Julien Fischer jfischer at opturion.com
Wed May 27 21:17:40 AEST 2020


Hi Zoltan,

On Wed, 27 May 2020, Zoltan Somogyi wrote:

> On Sat, 23 May 2020 10:11:31 +1000 (AEST), "Zoltan Somogyi" <zoltan.somogyi at runbox.com> wrote:
>> For review by anyone.
>
> Is anyone intending to look at this?

There are a few spots in this diff where you should be able to use
the support for uints with io.format in order to avoid casts.

I assume that at the moment packing does not consider single-precision
floats on 64-bit platforms?

> Put type_repn items for complex types into .int files.
> 
> compiler/decide_type_repn.m:
>     Previouly, this module computed type_repn items to put into .int3 files

s/Previouly/Previously/

>     for a subset of the type constructors defined in the current module:
>     the direct_dummy, enum and notag types (the *simple* types),
>     and the du types whose representation is guaranteed to be
>     a word-aligned pointer when targeting C. (We care about pointers
>     being word-aligned only when applying the direct arg optimization.
>     This optimization is applicable only with the low level data
>     representation, which we use only when targeting C.)

...

>     Second, since we compute a representation for each type six times,
>     I tried to avoid obvious inefficiencies, but only if the code
>     remained simple.
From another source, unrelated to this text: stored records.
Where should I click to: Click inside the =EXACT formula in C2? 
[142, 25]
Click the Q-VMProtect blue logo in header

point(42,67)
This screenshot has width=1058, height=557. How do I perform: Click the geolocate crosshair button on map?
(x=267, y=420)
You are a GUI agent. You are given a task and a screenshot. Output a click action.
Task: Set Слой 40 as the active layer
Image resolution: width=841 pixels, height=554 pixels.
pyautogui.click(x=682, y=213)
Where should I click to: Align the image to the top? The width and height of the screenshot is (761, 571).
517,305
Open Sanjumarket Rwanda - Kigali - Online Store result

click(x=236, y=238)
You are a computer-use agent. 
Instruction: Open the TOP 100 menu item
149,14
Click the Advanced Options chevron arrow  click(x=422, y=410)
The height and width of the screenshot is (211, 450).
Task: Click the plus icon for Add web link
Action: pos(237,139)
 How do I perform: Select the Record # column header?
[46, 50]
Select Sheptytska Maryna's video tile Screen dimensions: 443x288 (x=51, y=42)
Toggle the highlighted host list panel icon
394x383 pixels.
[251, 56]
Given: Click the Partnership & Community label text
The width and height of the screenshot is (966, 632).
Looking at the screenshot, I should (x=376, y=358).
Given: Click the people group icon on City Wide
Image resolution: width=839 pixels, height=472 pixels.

In the future, we may want to use an approach
>     based on the idea that in the process of computing the first
>     representation, we look out for any indication that the representation
>     may be different on any of the other five platforms, and if not,
>     we just reuse the first representation on the other five platforms as well.
>     However, that would be appropriate only *after* we have a simpler
>     system that has proven to work in practice.
>
>     There is a third, smaller change: when deciding whether an argument
>     is packable, we take into account not just equivelence type

s/equivelence/equivalence/

>     definitions, but the definitions of notag types as well.
>     This takes advantage of the fact that if a notag type is abstract
>     exported, its representation is put into the relevant .int3 file
>     even though its definition isn't. (This is why du_type_layout.m
>     couldn't "see through" notag types: it couldn't depend on knowing
>     which types were notags.)
> 
> compiler/prog_item.m:
>     Change the types we use for type representation information.
>     Their previous definitions baked in the assumption that the only
>     distinction between platforms that mattered was the 64 vs 32 bit
>     distinction, which is not the case. 
>
>     Use a more consistent naming scheme for the types we use
>     to represent type representation information.
>
>     Include the "dereferenced" types of the argiments in functors'

s/argiments/arguments/


>     representations. (I use "dereferencing"here to mean expanding

Add a space before "here".

>     equivalence types and throwing away any notag wrappers.).
>     We don't need it when generating C code using the low level
>     data representation, but we do need it to create constructors
>     when generating e.g. Java code that uses the high level data
>     representation.


> compiler/hlds_data.m:
> compiler/prog_data.m:
>     Move the ptag type from hlds_data.m to prog_data.m, to make it
>     accessible in prog_item.m.
>
>     Add some documentation in prog_data.m.

...

> diff --git a/compiler/prog_item.m b/compiler/prog_item.m
> index 285600ace..fb28b70bc 100644
> --- a/compiler/prog_item.m
> +++ b/compiler/prog_item.m
> @@ -1947,8 +1958,56 @@
>      --->    dur_direct_dummy(direct_dummy_repn)
>      ;       dur_enum(enum_repn)
>      ;       dur_notag(notag_repn)
> -    ;       dur_gen_only_functor(gen_du_repn_only_functor)
> -    ;       dur_gen_more_functors(gen_du_repn_more_functors).
> +    ;       dur_gen_only_functor(gen_du_only_functor_repn)
> +    ;       dur_gen_more_functors(gen_du_more_functors_repn).
> +
> +    % When targeting C, many argument packing decisions depend on
> +    % three properties of the target platform, i.e. on the combination
> +    % of tha target hardware and the target grade:

s/tha/the

> +    %
> +    % - whether the target is 64 or 32 bit;
> +    % - whether the grade is an spf (single-precision float) grade; and
> +    % - whether the grade allows the direct arg optimization.
> +    %
> +    % These have eight combinations, but the spf grade component has
> +    % no effect on argument packing on 64 bit targets (a float is one word
> +    % either way), so only six are meaningful.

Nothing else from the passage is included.